Your instructions >> Beginning with the line that contains "Screen dimensions: 830x1600", print each line to the end of the data exactly. Omit the pictures.

Source data >>
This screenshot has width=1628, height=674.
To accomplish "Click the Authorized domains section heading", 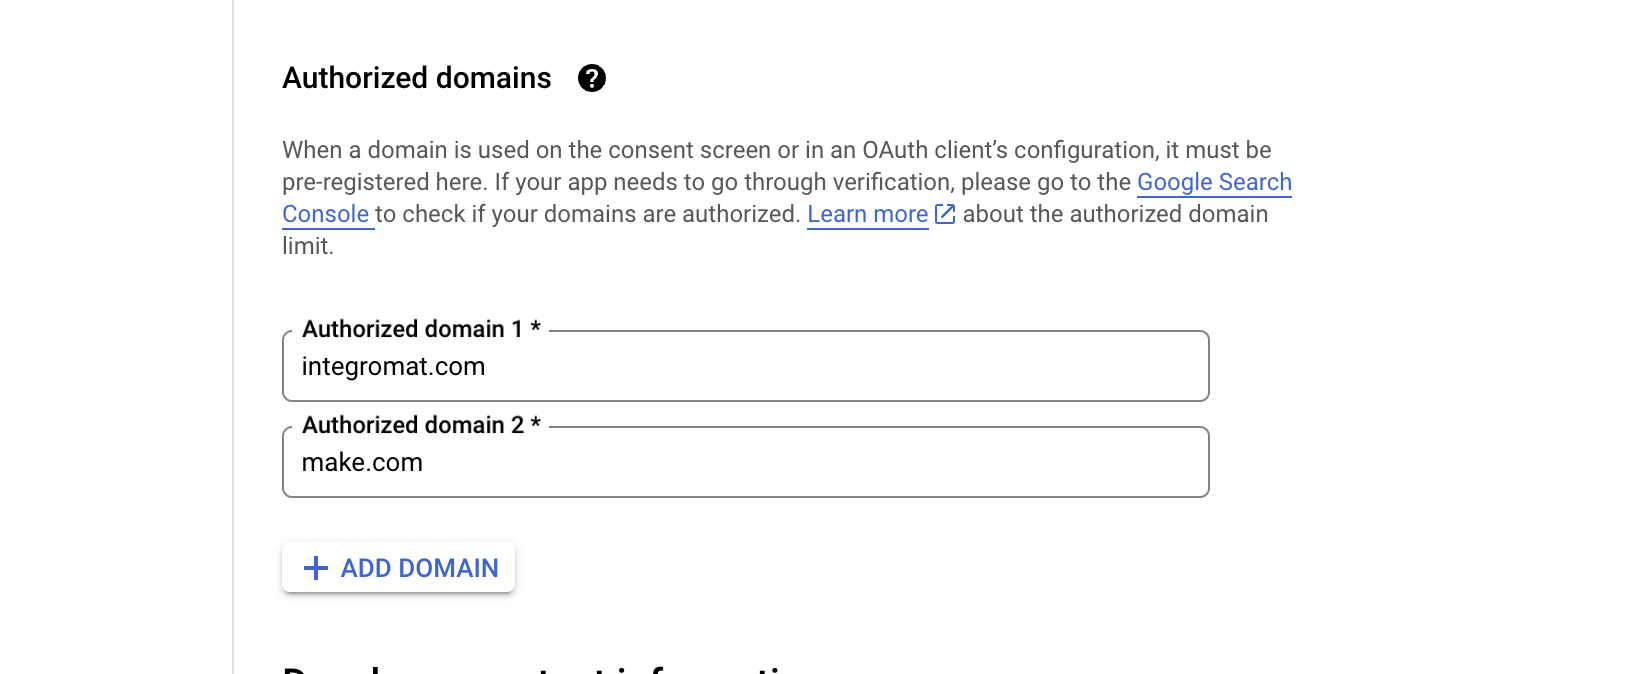I will tap(417, 78).
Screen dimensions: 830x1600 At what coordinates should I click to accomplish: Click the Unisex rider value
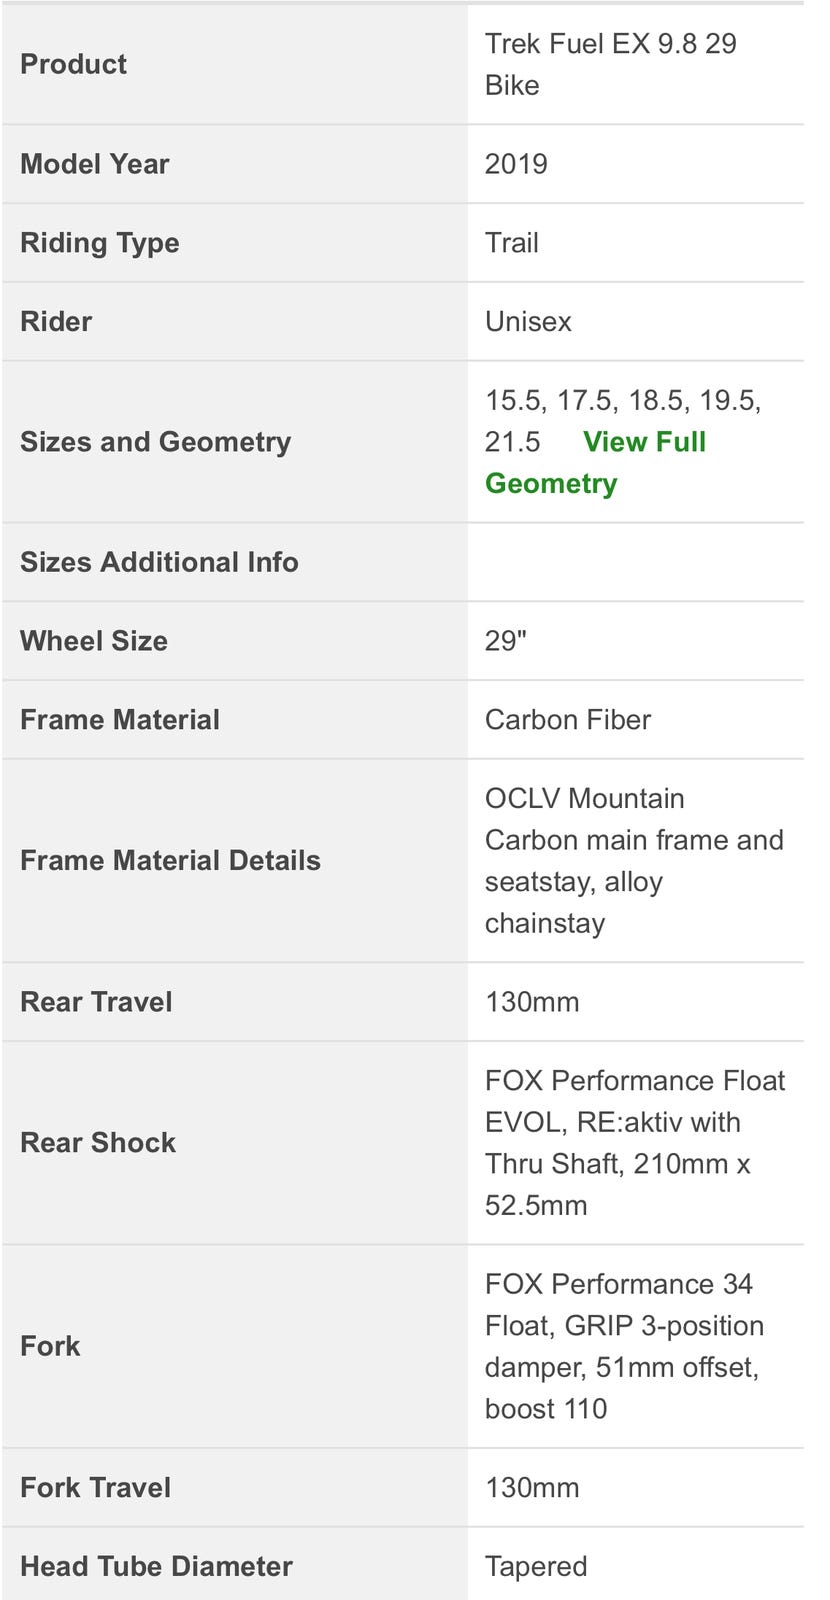tap(528, 322)
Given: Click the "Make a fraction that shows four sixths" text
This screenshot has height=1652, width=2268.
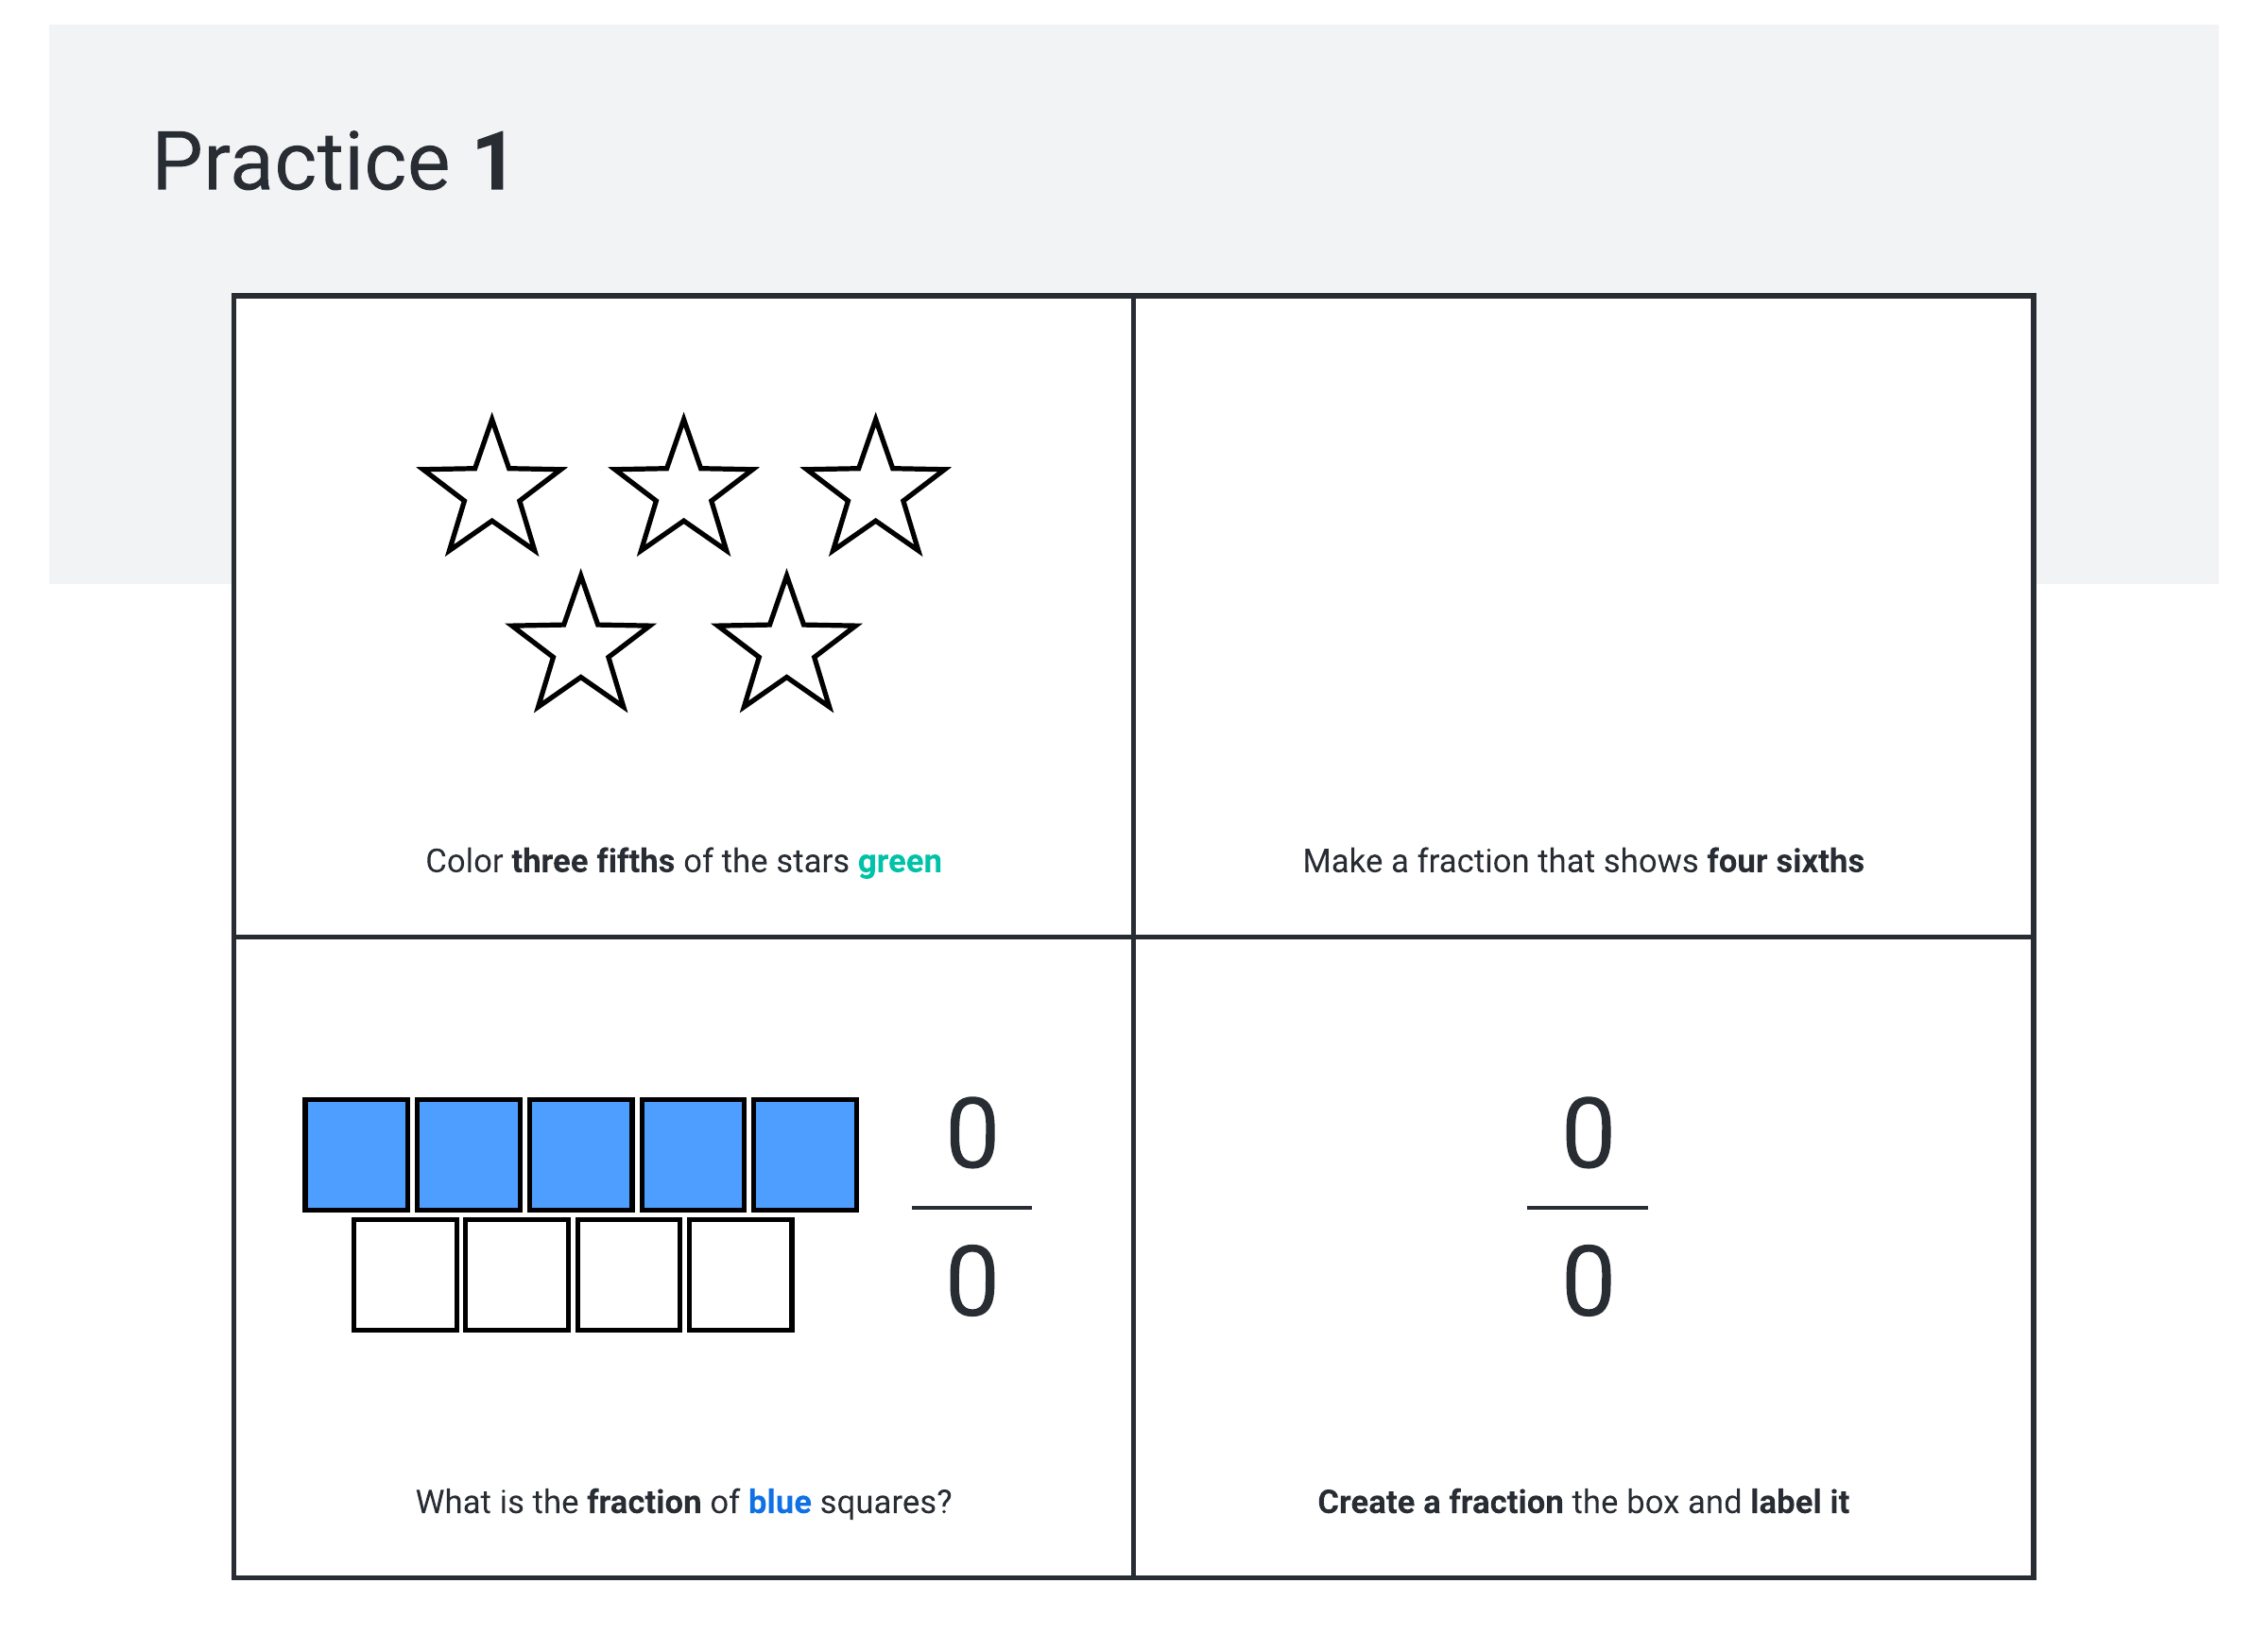Looking at the screenshot, I should pos(1583,861).
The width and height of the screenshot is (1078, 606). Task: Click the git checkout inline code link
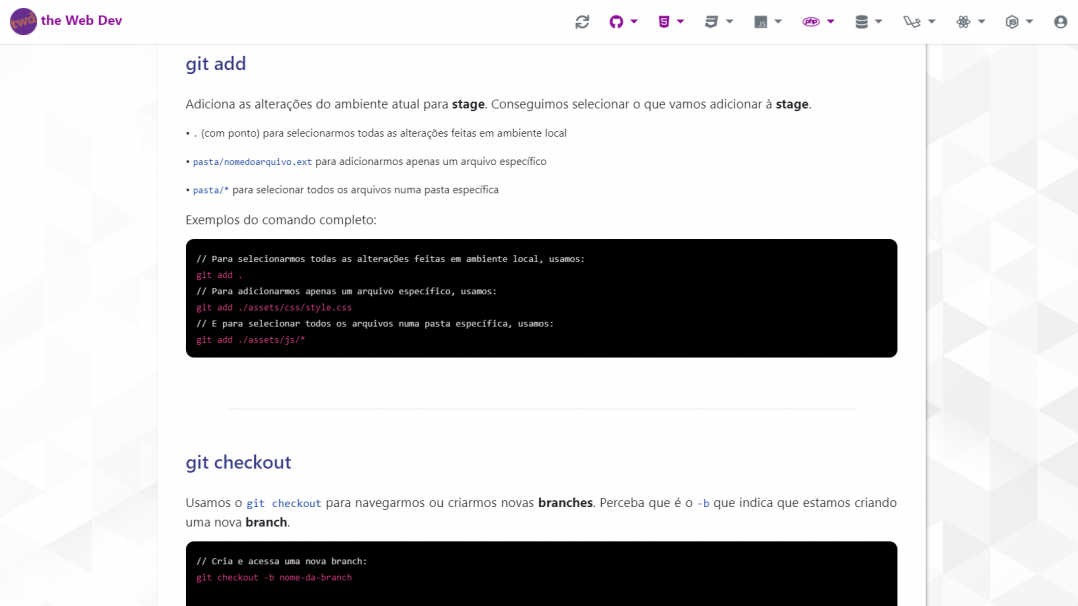283,503
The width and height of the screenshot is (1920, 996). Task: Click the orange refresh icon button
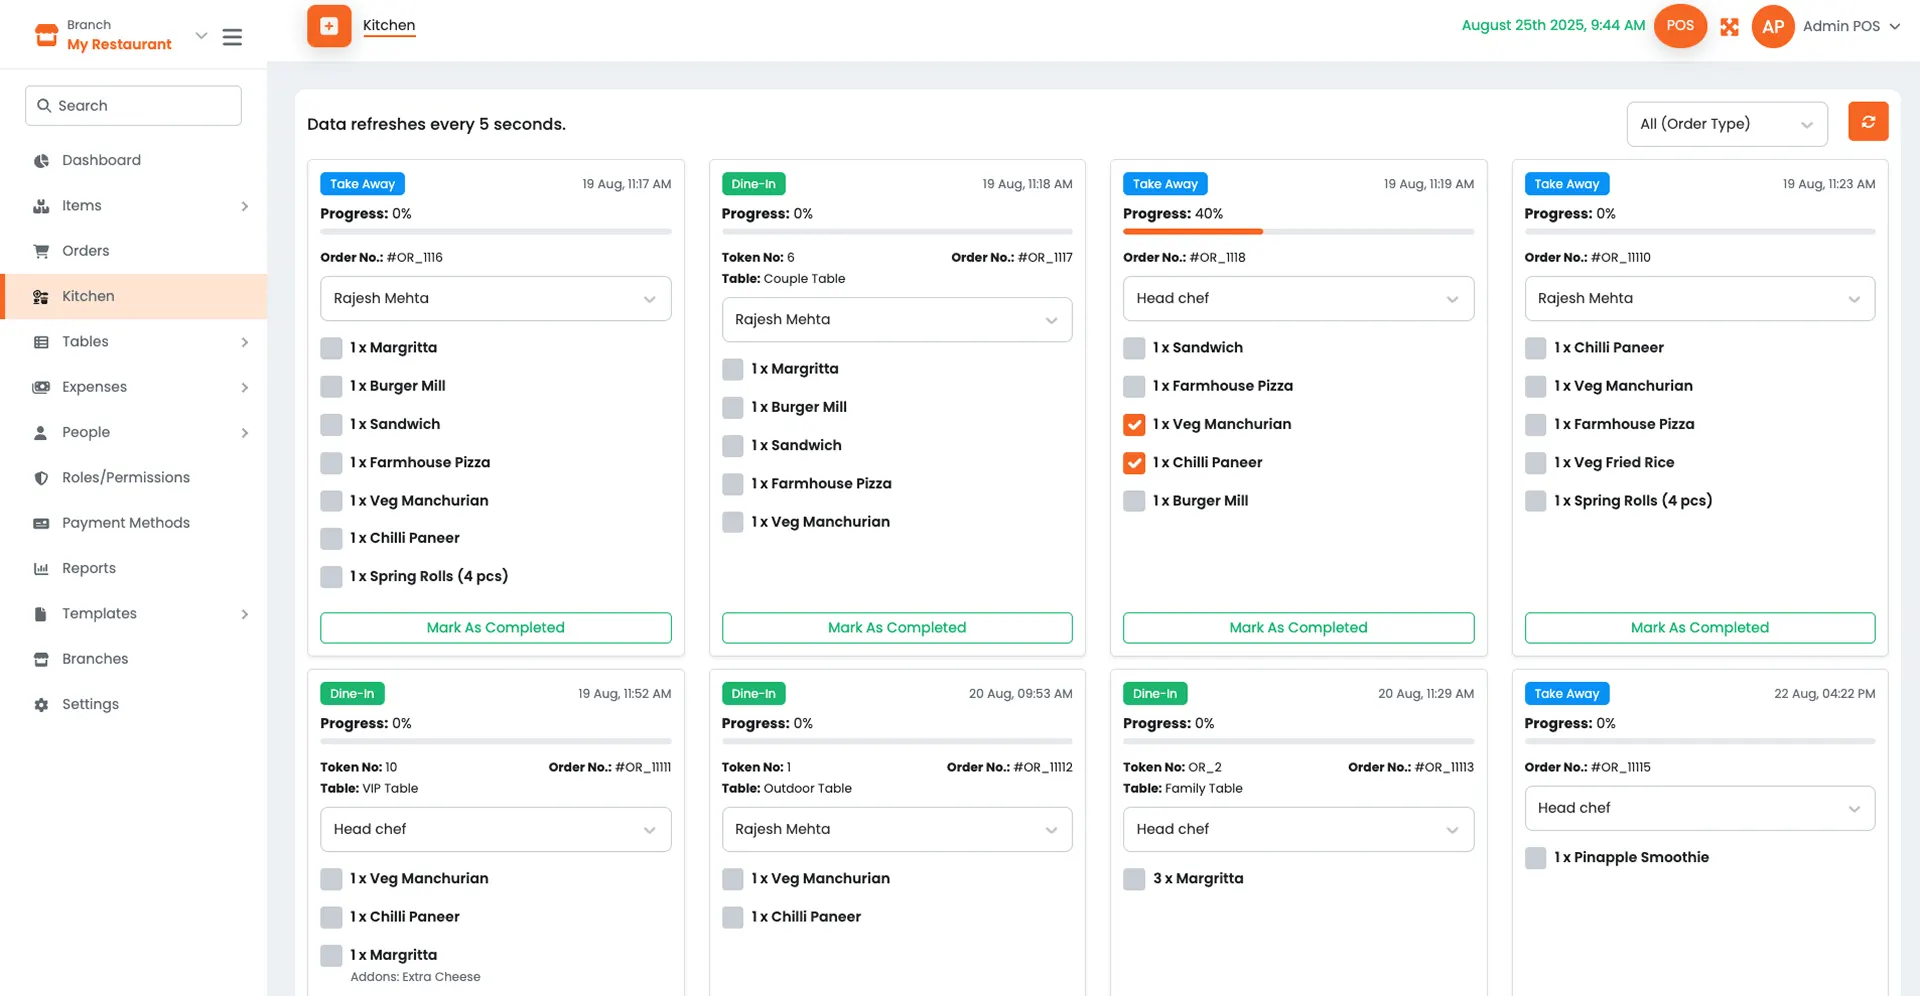(1867, 122)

Solution for this problem >>
Screen dimensions: 830x1600 At what coordinates should I click to accomplish: Click the Unisex rider value
tap(528, 322)
Given: Click the "Make a fraction that shows four sixths" text
This screenshot has height=1652, width=2268.
Looking at the screenshot, I should pos(1583,861).
The width and height of the screenshot is (1078, 606). Task: Click the git checkout inline code link
283,503
The width and height of the screenshot is (1920, 996). Task: Click the orange refresh icon button
(1867, 122)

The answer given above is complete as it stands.